[Stored records]
== == ==

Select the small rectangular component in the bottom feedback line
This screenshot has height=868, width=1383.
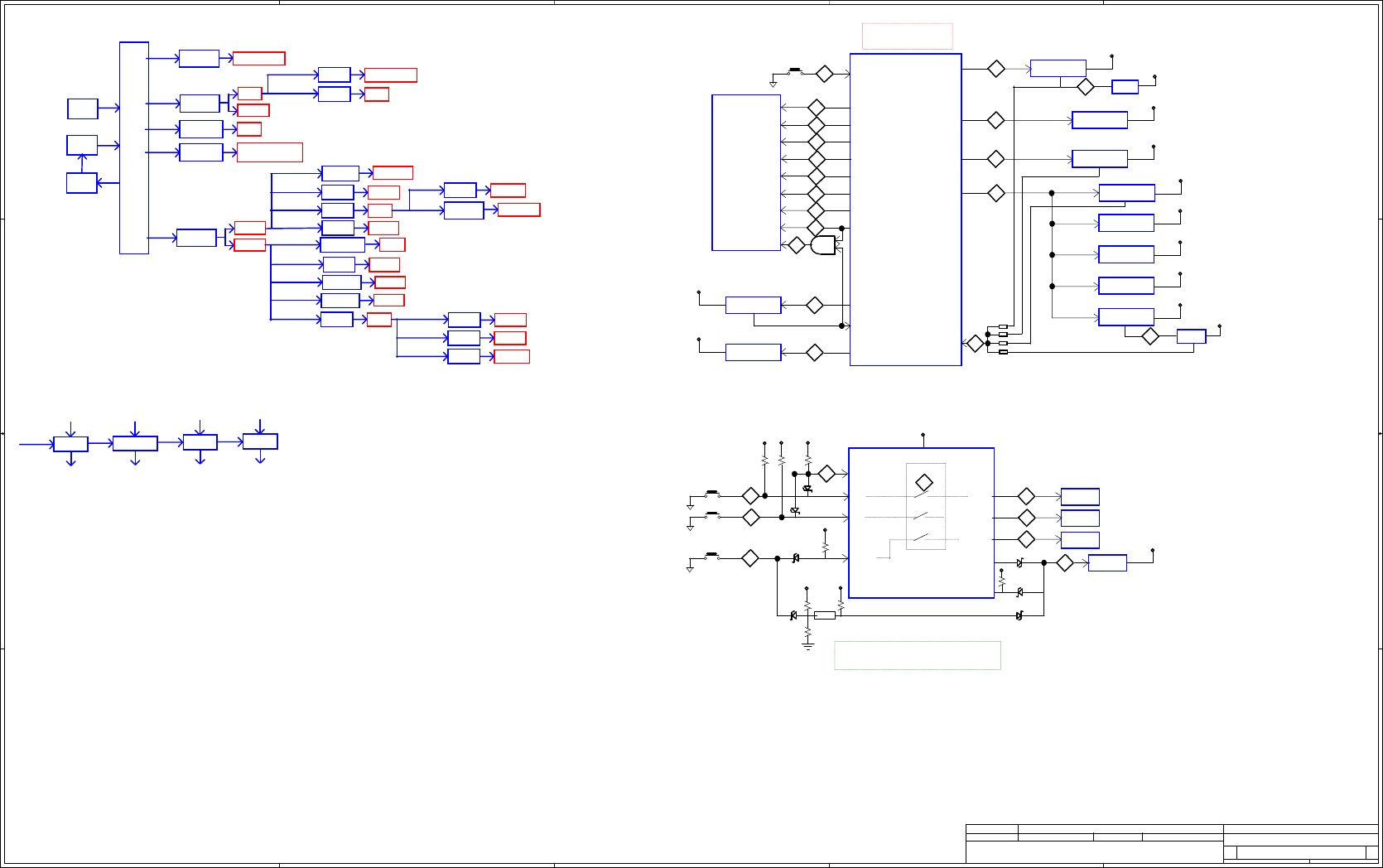825,615
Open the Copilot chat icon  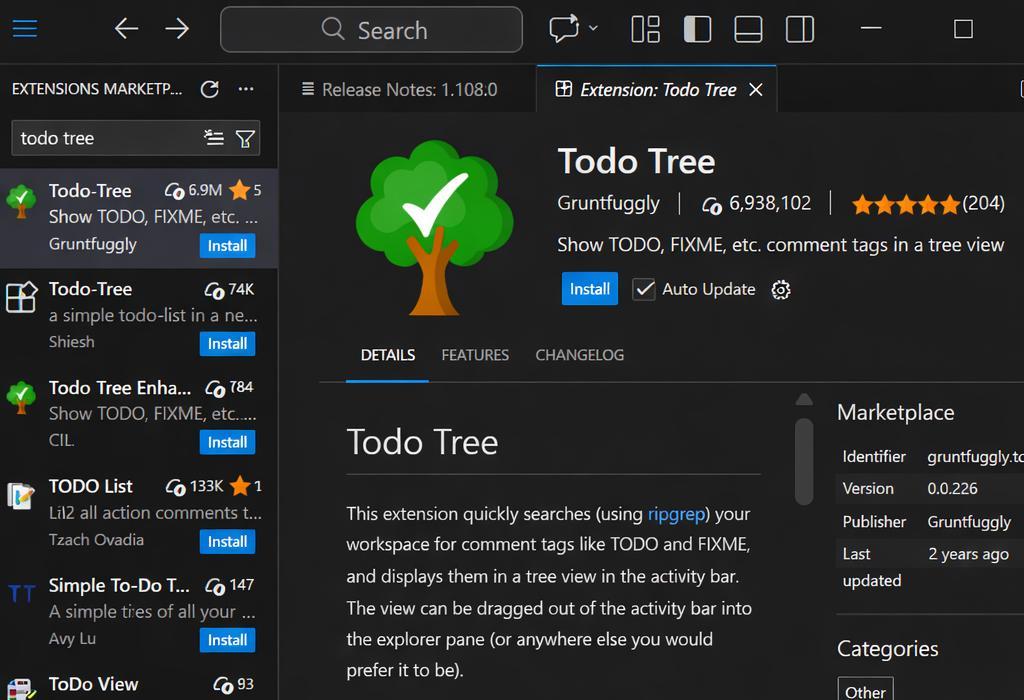tap(563, 29)
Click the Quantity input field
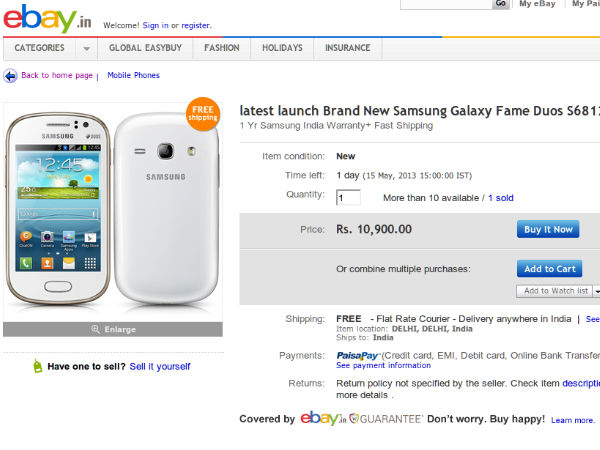 pos(348,198)
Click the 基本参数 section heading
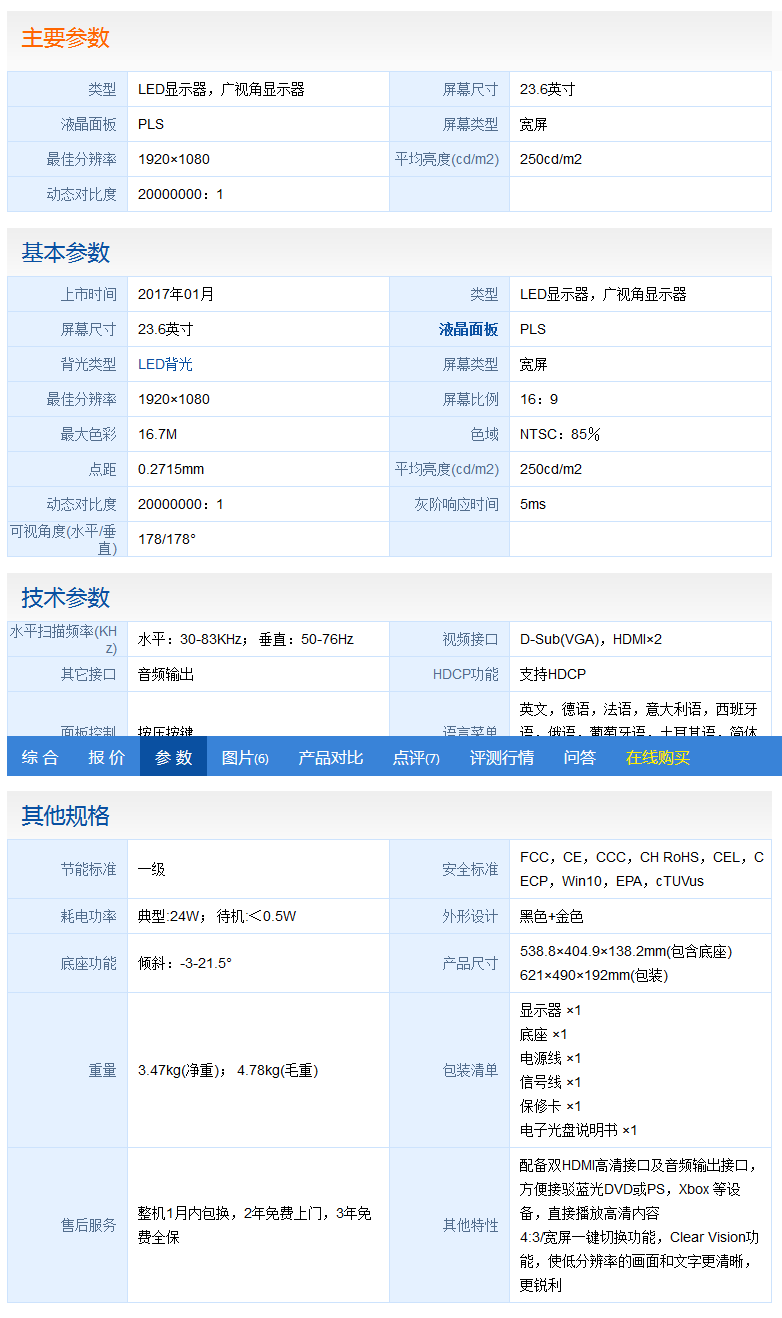The image size is (782, 1318). [x=66, y=252]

== == ==

» Activity
No pictures should appear in the copy. Reproduce exactly the lines from the line containing "Click the Quantity input field" through the last line of the data, inclusive.

» Written solution
Click the Quantity input field
 pos(348,198)
Click the 基本参数 section heading
The image size is (782, 1318). [x=66, y=252]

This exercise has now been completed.